▸ Brano estratto
========

Bonifica sito inquinato: imputabile al proprietario solo in presenza di dolo o colpa

Pubblicato il 13-11-2018
Condividi

A cura dell’avv. Valentina Taborra

Con la sentenza in commento il Tar Emilia Romagna, sede di Bologna, chiarisce che la bonifica di un sito inquinato per abbandono di rifiuti può essere ingiunta anche al proprietario dell’area interessata solo se l’Amministrazione competente abbia provveduto a verificare l’imputabilità dell’inquinamento in capo a questo, a titolo di dolo o colpa.

In sostanza, il Giudice ha voluto chiarire che, in materia di gestione dei rifiuti e bonifica dei siti inquinati, non è possibile ingiungere una sanzione al proprietario dell’area inquinata, per responsabilità oggettiva, ma è necessaria la dimostrazione, da parte dell’amministrazione procedente, dell’imputabilità soggettiva della condotta o, quantomeno, di una corresponsabilità con gli autori dell’illecito, sempre attraverso condotte, commissive od omissive, dolose o colpose.

Nel caso di specie, con ordinanza contingibile ed urgente, il Sindaco di un Comune della provincia di Forlì-Cosenza, aveva ordinato al proprietario del sito interessato, la rimozione e lo smaltimento di rifuti speciali e pericolosi ivi abbandonati da ignoti.

Proprio sul diverso fondamento delle ordinanze contigibili ed urgenti rispetto alle ordinanze ordinarie ex art. 192 d.lgs. 152/2006 che, invece, richiedono l’elemento soggettivo, il Giudice amministrativo ha fondato l’accoglimento del ricorso proposto per l’annullamento della citato provvedimento.

L’art. 38 della legge 142/1990, poi trasfuso nell’art. 54 comma 2 del d.lgs. 267/2000, attribuiva al Sindaco il potere di adottare provvedimenti contigibili ed urgenti “al fine di prevenire ed eliminare gravi pericoli che minacciano l’incolumità dei cittadini” in assenza di indicazioni circa le modalità di esercizio del potere, a fronte di situazioni eccezionali di necessità ed urgenza, non fronteggiabili con gli ordinari strumenti di amministrazione. L’ordinanza contingibile ed urgente, tuttavia, chiarisce il Giudice, è frutto di un potere atipico e residuale, esercitabile, in presenza di un’oggettiva situazione di effettivo e concreto pericolo per l’incolomità pubblica, e può essere adottata tutte le volte in cui non sia conferito dalla legge il potere di emanare atti tipici.

Nel caso di specie, un atto tipico è previsto normativamente ed è disciplinato dall’art. 14 del d.lgs. 22/1997, oggi riprodotto nell’art. 192 d.lgs. 152/2006 per il quale: “chiunque viola i divieti di cui ai commi 1 e 2 è tenuto a procedere alla rimozione, all’avvio a recupero o allo smaltimento dei rifiuti ed al ripristino dello stato dei luoghi in solido con il proprietario e con i titolari di diritti reali o personali di godimento sull’area, ai quali tale violazione sia imputabile a titolo di dolo o colpa, in base agli accertamenti effettuati, in contraddittorio con i soggetti interessati, dai soggetti preposti al controllo. Il Sindaco dispone con ordinanza le operazioni a tal fine necessarie ed il termine entro cui provvedere, decorso il quale procede all’esecuzione in danno dei soggetti obbligati ed al recupero delle somme anticipate”.

========

▸ Dati registrati

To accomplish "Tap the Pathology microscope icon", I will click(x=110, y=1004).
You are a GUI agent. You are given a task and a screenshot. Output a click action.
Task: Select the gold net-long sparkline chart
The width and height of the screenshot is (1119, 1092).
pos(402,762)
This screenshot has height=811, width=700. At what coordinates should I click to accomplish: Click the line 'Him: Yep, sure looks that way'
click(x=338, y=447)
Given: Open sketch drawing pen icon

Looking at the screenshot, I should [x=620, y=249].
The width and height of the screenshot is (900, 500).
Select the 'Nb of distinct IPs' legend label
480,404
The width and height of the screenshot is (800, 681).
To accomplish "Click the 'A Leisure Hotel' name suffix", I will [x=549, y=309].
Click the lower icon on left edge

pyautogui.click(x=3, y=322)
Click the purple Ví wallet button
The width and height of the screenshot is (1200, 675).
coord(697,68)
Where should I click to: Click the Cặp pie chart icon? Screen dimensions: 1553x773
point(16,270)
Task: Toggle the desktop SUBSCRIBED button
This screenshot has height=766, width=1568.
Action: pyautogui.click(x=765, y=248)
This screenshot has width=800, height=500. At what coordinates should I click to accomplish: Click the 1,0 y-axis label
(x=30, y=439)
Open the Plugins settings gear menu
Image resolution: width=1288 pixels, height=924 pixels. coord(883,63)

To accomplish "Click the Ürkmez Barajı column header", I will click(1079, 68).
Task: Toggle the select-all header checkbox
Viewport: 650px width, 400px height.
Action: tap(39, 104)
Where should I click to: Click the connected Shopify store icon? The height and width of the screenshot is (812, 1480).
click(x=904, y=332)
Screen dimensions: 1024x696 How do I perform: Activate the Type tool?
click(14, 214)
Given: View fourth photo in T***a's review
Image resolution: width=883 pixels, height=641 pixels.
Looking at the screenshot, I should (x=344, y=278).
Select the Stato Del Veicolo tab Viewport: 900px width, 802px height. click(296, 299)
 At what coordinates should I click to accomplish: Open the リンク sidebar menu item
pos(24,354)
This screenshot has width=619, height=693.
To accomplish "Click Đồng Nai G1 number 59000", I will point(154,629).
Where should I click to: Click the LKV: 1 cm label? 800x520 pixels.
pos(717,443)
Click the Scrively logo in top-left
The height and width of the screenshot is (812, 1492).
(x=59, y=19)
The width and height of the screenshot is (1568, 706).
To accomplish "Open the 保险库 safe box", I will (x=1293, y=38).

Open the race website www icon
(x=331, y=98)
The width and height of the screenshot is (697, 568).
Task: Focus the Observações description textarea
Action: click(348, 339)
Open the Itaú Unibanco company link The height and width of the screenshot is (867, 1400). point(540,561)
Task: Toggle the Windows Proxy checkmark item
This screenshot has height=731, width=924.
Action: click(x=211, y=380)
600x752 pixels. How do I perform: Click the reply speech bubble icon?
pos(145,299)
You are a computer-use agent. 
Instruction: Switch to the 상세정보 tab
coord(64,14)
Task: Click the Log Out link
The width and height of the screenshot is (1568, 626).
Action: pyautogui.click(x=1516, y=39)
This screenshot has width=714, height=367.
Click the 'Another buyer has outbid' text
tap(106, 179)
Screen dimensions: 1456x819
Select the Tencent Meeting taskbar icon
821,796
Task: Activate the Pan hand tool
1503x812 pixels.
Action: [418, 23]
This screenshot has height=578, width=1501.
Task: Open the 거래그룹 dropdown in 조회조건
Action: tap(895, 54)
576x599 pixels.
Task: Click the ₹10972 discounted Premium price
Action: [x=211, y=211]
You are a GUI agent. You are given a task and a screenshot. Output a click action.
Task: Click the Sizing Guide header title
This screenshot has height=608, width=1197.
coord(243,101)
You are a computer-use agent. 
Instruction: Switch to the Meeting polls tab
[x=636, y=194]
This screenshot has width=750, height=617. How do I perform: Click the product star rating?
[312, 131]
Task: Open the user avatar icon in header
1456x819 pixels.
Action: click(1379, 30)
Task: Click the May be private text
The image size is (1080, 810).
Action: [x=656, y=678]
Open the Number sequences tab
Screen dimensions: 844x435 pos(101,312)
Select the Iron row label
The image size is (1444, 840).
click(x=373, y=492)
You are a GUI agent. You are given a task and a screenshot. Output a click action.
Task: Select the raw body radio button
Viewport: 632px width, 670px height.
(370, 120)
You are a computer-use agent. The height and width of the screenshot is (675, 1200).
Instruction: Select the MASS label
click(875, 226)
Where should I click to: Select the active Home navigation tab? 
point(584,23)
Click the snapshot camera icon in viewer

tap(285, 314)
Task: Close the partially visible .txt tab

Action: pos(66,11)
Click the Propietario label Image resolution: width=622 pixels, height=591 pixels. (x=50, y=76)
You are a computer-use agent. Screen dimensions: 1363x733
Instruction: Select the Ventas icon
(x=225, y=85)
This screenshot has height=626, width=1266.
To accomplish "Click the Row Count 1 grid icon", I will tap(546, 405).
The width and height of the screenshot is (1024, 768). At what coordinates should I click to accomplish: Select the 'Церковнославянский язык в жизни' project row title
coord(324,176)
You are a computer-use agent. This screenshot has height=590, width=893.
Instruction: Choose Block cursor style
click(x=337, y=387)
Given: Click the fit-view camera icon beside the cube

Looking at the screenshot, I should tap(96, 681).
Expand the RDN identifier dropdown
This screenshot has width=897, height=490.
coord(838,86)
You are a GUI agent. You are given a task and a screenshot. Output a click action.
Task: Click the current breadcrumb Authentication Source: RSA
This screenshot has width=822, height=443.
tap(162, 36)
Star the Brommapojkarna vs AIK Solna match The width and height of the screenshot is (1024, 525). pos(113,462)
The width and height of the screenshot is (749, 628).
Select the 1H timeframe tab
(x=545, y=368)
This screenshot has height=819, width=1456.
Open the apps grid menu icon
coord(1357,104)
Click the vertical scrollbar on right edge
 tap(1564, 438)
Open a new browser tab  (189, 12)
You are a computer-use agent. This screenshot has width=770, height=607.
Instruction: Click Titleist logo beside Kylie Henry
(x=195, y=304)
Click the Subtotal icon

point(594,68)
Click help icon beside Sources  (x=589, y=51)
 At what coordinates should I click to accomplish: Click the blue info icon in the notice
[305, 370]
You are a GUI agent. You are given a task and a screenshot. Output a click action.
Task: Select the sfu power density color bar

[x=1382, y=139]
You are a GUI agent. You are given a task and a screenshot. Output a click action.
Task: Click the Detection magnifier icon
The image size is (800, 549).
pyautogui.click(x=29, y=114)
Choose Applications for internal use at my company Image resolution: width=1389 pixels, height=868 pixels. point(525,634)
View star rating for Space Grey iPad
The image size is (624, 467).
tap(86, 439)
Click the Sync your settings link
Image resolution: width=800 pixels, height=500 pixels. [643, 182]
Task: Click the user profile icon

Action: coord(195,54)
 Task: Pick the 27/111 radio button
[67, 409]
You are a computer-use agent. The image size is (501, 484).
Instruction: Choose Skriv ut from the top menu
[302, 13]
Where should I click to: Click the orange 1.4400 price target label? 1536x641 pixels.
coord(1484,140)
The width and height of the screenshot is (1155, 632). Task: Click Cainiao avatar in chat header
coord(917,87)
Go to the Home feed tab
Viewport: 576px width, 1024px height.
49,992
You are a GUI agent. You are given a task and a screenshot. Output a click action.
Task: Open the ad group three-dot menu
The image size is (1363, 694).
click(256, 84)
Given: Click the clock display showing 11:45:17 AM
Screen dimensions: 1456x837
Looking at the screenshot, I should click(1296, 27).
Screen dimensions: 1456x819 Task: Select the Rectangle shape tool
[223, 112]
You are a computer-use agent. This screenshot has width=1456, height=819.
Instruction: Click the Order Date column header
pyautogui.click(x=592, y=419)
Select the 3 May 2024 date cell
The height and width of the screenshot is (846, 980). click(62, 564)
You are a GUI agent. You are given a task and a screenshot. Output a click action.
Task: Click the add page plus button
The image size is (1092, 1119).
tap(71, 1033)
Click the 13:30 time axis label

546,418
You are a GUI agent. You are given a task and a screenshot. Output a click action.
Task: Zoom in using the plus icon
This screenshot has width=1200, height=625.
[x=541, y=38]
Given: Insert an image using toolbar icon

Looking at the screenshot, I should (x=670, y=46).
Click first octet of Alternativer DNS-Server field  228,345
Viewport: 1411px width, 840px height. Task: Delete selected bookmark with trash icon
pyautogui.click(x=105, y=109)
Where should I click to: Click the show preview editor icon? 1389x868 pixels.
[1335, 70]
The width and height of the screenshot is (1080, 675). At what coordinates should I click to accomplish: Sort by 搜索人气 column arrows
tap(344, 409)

========

▸ Compiti da svolgere
**A)** Ricopia dall'articolo sulla bonifica dei siti inquinati il passo che va da "Nel caso di specie, con" a "abbandonati da ignoti.".
**B)** Rispondi alle seguenti domande sull'articolo sulla bonifica dei siti inquinati.
(i) Quale tribunale ha emesso la sentenza commentata?
(ii) In quale norma del d.lgs. 267/2000 è stato trasfuso l'art. 38 della legge 142/1990?
(iii) Quale articolo del d.lgs. 152/2006 riproduce oggi l'art. 14 del d.lgs. 22/1997?
**C)** Prosegui l'articolo sulla bonifica dei siti inquinati a partire dall'ultima frase riportata.

▸ Risposte
**A)**
Nel caso di specie, con ordinanza contingibile ed urgente, il Sindaco di un Comune della provincia di Forlì-Cosenza, aveva ordinato al proprietario del sito interessato, la rimozione e lo smaltimento di rifuti speciali e pericolosi ivi abbandonati da ignoti.

**B)**
(i) Il Tar Emilia Romagna, sede di Bologna.
(ii) Nell'art. 54 comma 2 del d.lgs. 267/2000.
(iii) L'art. 192 del d.lgs. 152/2006.

**C)**
L’Ente comunale accertatore, quindi, avrebbe dovuto adottare un’ordinanza ex art. 192 d.lgs. 152/2006 in luogo di un’ordinanza contigibile ed urgente, espletando un ordinario potere d’intervento, a carattere sanzionatorio e che può essere esercitato a carico di soggetti che hanno agito in violazione dei divieti di  legge, a titolo di dolo o colpa, come la stessa norma esplicitamente prevede.

Quindi, al proprietario del sito inquinato che non sia anche individuato come responsabile dell’abbandono di rifuti, a titolo di dolo o colpa, non può essere ingiunta la bonifica del sito di sua proprietà ma inquinato da ignoti.

N. 00812/2018 REG.PROV.COLL.

N. 00033/2018 REG.RIC.

MINISTERO

REPUBBLICA ITALIANA

IN NOME DEL POPOLO ITALIANO

Il Tribunale Amministrativo Regionale per la Emilia Romagna

(Sezione Seconda)

ha pronunciato la presente

SENTENZA

sul ricorso numero di registro generale 33 del 2018, proposto da:
Regione Emilia Romagna, in persona del legale rappresentante p.t., rappresentato e difeso dagli avvocati Franco Mastragostino, Maria Chiara Lista, con domicilio eletto presso lo studio Franco Mastragostino in Bologna, piazza Aldrovandi 3;

CONTRO

Comune di Galeata, in persona del legale rappresentante p.t., rappresentato e difeso dall’avvocato Giovanni Lauricella, con domicilio eletto presso il suo studio in Forlì, via Primavera 35;

E CON L’INTERVENTO DI

ad adiuvandum:
Agenzia Regionale per la Sicurezza Territoriale e La Protezione Civile della Regione Emilia Romagna, in persona del legale rappresentante p.t., rappresentato e difeso dagli avvocati Franco Mastragostino, Maria Chiara Lista, con domicilio eletto presso lo studio Franco Mastragostino in Bologna, piazza Aldrovandi 3;

PER L’ANNULLAMENTO

-della Ordinanza n. 29 del 24 ottobre 2017, emessa dal Sindaco del Comune di Galeata (Provincia di Forlì-Cesena), assunta al protocollo del Servizio Giur. Ambiente Rifiuti e bonifica siti contaminati, Servizi Pubbl. Amb. della Regione Emilia-Romagna PG/2017/681765 del 25 ottobre 2017 e al protocollo del Servizio Approvvigionamenti, Patrimonio e Logistica della Regione PG/2017/0683189 del 25 ottobre 2017, con la quale, il Sindaco ordina alla Regione Emilia-Romagna “nella qualità di Ente gestore del demanio fluviale, di provvedere, entro il termine di 60 giorni: – alla rimozione ed allo smaltimento dei rifiuti speciali e pericolosi abbandonati da ignoti sulla sponda sinistra nell’alveo del fiume Rabbi in corrispondenza dell’area della ex Cava San Zeno in prossimità della frazione Strada San Zeno;

– al ripristino dello stato dei luoghi ed alle condizioni di sicurezza sanitaria nonchè ambientale” avvisando che: “in caso di inottemperanza…si procederà all’esecuzione d’ufficio, in danno ai soggetti inadempienti, ed al recupero delle somme anticipate da questa Amministrazione, nonché a presentare denuncia alla competente Autorità Giudiziaria, ai sensi dell’art. 255, comma 3 del d.lgs. n. 152/2006.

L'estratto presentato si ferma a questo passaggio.